» Do this:
Render the lines of the data below as a JSON list of strings, one string per line with blank lines left out, covering only the lines between the line containing "Given: Click Traducir Tweet link" and the line containing "click(274, 77)", inclusive.

» Extracted entries:

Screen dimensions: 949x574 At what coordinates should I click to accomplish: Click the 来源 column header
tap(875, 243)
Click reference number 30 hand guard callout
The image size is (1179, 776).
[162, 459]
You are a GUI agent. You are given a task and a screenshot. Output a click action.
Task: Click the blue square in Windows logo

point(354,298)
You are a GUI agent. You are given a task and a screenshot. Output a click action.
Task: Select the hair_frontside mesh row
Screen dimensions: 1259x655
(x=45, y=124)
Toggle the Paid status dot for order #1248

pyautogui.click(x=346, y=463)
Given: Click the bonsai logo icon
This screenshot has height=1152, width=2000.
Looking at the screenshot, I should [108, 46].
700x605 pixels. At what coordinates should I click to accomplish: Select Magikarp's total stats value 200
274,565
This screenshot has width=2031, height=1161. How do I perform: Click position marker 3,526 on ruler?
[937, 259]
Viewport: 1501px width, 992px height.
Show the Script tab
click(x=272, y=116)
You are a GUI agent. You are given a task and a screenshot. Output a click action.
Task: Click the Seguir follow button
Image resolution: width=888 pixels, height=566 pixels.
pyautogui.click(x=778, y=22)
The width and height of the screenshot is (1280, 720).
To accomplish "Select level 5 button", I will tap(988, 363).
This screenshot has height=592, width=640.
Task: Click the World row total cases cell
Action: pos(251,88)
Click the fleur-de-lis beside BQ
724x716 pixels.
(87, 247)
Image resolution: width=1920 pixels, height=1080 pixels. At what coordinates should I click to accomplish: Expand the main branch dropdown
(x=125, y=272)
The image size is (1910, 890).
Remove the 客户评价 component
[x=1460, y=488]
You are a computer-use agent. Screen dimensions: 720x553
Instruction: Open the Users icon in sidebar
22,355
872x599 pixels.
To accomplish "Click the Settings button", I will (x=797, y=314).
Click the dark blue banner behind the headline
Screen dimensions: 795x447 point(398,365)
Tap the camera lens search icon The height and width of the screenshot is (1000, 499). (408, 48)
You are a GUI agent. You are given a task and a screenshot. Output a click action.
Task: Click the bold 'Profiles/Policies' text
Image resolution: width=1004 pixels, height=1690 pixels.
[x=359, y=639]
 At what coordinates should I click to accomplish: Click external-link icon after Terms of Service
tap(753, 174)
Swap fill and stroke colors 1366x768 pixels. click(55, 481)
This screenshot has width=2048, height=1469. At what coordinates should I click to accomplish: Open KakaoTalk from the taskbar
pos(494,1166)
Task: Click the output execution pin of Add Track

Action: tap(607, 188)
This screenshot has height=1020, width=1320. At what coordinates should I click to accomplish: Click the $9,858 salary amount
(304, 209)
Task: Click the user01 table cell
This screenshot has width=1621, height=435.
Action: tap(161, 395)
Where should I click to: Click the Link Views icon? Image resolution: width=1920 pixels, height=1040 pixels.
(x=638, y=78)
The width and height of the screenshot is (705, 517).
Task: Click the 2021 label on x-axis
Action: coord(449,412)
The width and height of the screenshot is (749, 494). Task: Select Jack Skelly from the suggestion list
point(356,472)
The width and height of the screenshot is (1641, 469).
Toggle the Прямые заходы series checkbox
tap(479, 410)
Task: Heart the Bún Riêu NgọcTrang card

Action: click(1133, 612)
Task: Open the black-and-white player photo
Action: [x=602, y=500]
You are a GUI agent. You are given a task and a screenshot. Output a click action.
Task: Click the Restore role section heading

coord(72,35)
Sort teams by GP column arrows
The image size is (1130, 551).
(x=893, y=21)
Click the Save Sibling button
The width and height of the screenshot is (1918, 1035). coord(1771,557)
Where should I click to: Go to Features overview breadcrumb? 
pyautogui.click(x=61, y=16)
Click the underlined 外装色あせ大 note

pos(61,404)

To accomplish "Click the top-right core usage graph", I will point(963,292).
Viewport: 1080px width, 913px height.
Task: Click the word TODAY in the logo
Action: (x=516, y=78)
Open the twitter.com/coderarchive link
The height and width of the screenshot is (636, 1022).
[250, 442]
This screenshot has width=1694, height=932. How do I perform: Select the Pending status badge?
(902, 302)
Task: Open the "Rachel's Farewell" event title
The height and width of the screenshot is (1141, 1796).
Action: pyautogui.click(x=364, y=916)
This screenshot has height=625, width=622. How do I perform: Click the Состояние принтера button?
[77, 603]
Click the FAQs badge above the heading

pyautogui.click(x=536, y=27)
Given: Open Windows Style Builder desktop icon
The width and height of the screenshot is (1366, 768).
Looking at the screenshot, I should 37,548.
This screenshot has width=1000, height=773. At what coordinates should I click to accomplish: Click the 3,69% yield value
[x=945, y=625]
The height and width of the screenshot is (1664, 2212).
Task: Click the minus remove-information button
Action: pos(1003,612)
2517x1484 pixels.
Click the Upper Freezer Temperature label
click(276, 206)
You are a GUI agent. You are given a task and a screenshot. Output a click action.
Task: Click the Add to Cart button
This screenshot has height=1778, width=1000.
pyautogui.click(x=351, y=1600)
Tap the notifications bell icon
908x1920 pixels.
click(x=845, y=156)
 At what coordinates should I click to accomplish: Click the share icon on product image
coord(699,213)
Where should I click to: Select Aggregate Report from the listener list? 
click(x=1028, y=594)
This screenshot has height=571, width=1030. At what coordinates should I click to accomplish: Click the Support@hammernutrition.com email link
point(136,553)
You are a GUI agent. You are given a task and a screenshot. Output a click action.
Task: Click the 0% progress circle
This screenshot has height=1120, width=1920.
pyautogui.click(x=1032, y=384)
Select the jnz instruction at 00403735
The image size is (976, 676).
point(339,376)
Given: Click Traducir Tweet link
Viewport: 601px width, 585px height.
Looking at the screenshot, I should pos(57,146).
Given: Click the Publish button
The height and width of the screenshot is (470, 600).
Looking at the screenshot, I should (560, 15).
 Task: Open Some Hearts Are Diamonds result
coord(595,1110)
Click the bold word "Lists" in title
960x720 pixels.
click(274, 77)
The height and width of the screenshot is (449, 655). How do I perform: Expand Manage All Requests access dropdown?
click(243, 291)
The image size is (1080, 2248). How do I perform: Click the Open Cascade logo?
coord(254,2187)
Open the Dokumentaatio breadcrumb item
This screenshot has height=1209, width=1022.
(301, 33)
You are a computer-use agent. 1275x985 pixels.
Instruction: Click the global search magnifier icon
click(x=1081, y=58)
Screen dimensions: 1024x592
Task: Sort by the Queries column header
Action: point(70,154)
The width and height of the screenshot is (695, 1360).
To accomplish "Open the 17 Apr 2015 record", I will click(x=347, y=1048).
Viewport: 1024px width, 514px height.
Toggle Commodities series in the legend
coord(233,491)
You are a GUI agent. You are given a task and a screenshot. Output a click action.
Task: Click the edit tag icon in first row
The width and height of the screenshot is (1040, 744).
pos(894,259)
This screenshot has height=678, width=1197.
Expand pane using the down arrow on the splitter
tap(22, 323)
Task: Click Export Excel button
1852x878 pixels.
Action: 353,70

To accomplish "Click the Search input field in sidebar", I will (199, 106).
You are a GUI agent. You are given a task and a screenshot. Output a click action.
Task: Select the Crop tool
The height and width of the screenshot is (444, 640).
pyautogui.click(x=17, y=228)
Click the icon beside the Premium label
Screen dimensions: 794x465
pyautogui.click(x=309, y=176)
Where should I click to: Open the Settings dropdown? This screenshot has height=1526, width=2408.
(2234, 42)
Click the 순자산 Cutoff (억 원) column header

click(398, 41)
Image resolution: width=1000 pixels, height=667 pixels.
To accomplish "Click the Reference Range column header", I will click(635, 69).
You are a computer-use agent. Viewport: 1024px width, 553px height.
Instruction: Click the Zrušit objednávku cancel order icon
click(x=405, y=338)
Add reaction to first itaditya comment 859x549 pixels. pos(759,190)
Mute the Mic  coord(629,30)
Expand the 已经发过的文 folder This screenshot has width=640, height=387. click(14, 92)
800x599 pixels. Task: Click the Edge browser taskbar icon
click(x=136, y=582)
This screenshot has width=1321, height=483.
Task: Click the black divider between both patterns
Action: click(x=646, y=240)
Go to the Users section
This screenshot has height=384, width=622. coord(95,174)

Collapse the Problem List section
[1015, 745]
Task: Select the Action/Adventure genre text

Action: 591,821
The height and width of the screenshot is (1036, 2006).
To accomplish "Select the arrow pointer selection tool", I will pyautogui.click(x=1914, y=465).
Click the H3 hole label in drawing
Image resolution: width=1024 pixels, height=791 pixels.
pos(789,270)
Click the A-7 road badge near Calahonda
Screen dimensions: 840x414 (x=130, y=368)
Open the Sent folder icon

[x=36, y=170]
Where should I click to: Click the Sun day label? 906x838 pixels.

» Task answer:
[
  "Given: Click Traducir Tweet link",
  "Viewport: 601px width, 585px height.",
  "Looking at the screenshot, I should pos(57,146).",
  "Given: Click the Publish button",
  "The height and width of the screenshot is (470, 600).",
  "Looking at the screenshot, I should (560, 15).",
  " Task: Open Some Hearts Are Diamonds result",
  "coord(595,1110)",
  "Click the bold word \"Lists\" in title",
  "960x720 pixels.",
  "click(274, 77)"
]